• **Task item**: Everything from the line holding "Toggle visibility eye for My First Project" through the end of the records should be printed exactly, apart from the pictures.

• **Data for processing**:

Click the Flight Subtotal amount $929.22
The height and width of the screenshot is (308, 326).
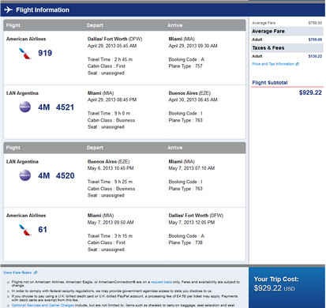pos(310,92)
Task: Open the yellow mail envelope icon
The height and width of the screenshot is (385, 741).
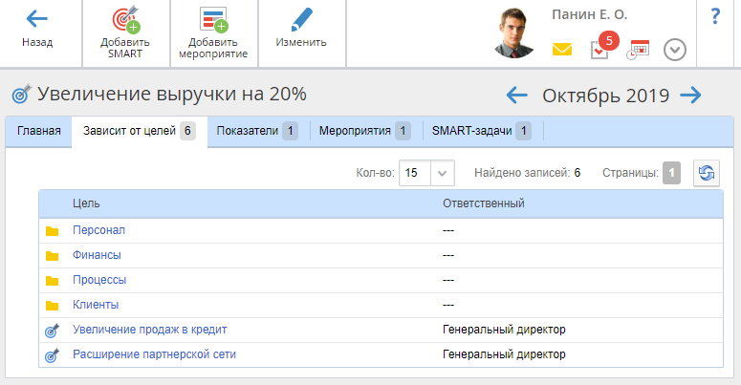Action: [562, 50]
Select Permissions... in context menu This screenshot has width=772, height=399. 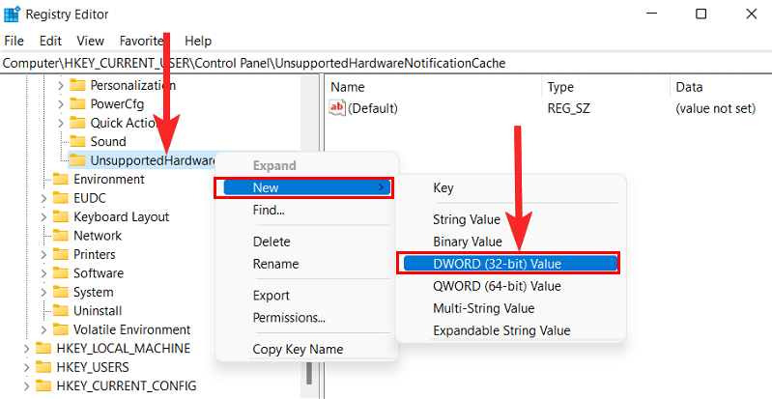289,318
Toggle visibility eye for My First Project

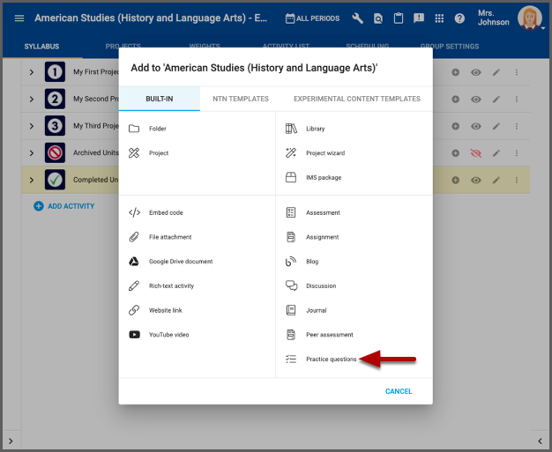476,72
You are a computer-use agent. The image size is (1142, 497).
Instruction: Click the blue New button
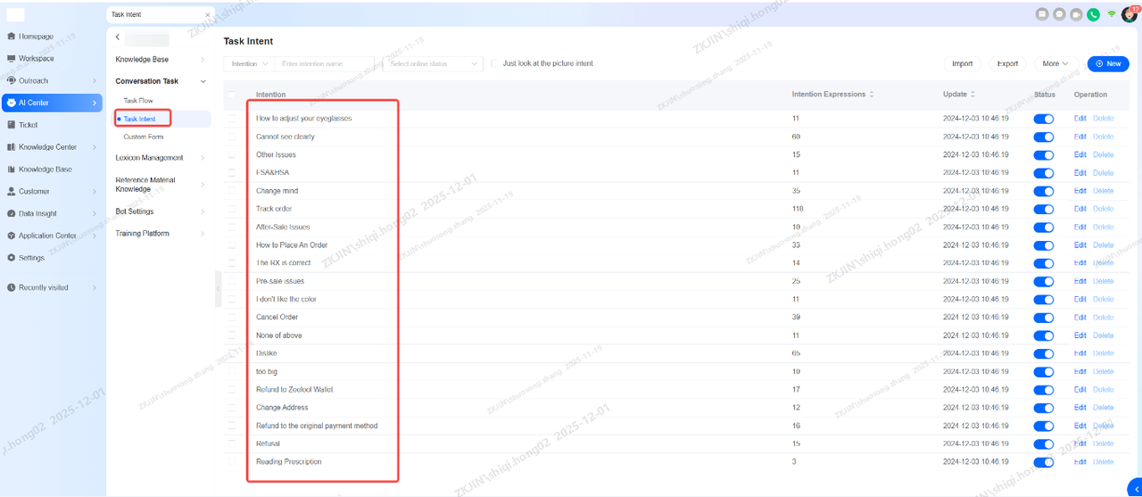[1108, 63]
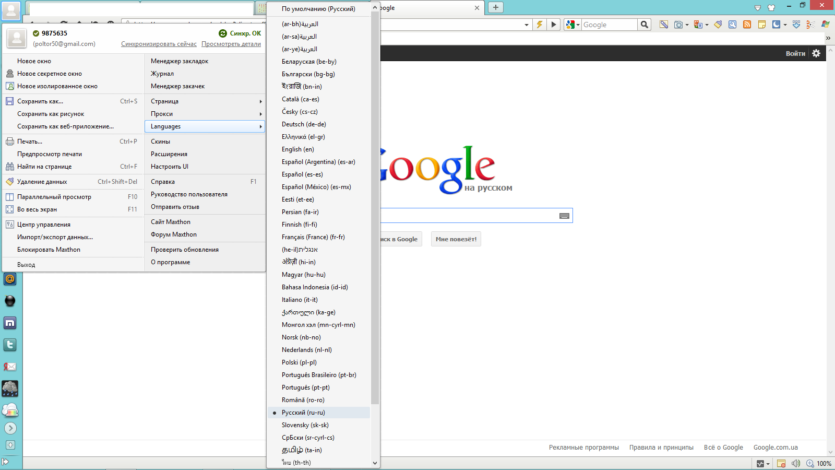This screenshot has height=470, width=835.
Task: Click the Мне повезёт! button
Action: 456,239
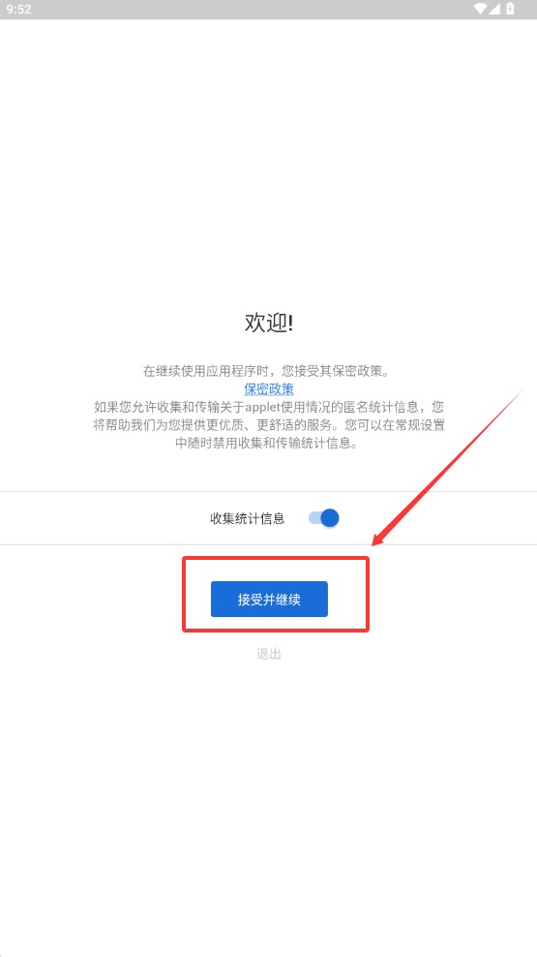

• **Task solution**:
Toggle visibility eye for My First Project

476,72
You are a computer-use agent. The image size is (1142, 497).
Instruction: Click the blue New button
[1108, 63]
This screenshot has height=470, width=835.
Task: Click the Мне повезёт! button
Action: 456,239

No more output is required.